Pomimo tak szerokiego wykorzystania włókna węglowego w motoryzacji – także w celach spełnienia norm emisji, bo lżejsze auta zużywają przecież mniej paliwa/energii – Parlament Europejski rozważa zakazanie stosowania tego kompozytu, uznając go za niebezpieczny. Powód? Problematyczny recykling. Twórcy szkicu nowej wersji dyrektywy ELV przekazali, że podczas utylizacji związane żywicą włókna unoszą się w powietrzu. Fruwające kawałki mogą nie tylko powodować podrażnienia skóry i błon śluzowych, ale też zakłócać pracę maszyn.
Branża motoryzacyjna będzie miała czas na adaptację – zakaz miałby obowiązywać dopiero od 2029 r.
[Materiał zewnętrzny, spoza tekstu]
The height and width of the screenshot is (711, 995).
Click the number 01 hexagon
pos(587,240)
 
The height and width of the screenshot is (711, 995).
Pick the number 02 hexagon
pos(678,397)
Co ważne, sklasyfikowanie włókna węglowego jako materiał niebezpieczny nie jest jeszcze przesądzone. Producenci samochodów podnieśli larum z powodu braku gotowego zamiennika karbonu – prace nad ekologicznymi alternatywami dopiero trwają (start-upy chcą zastąpić go np. kompozytami z lnem). Europejski zakaz miałby globalne konsekwencje, dziś bowiem największym producentem włókna węglowego jest Japonia. To koniec lekkich i oszczędnych samochodów?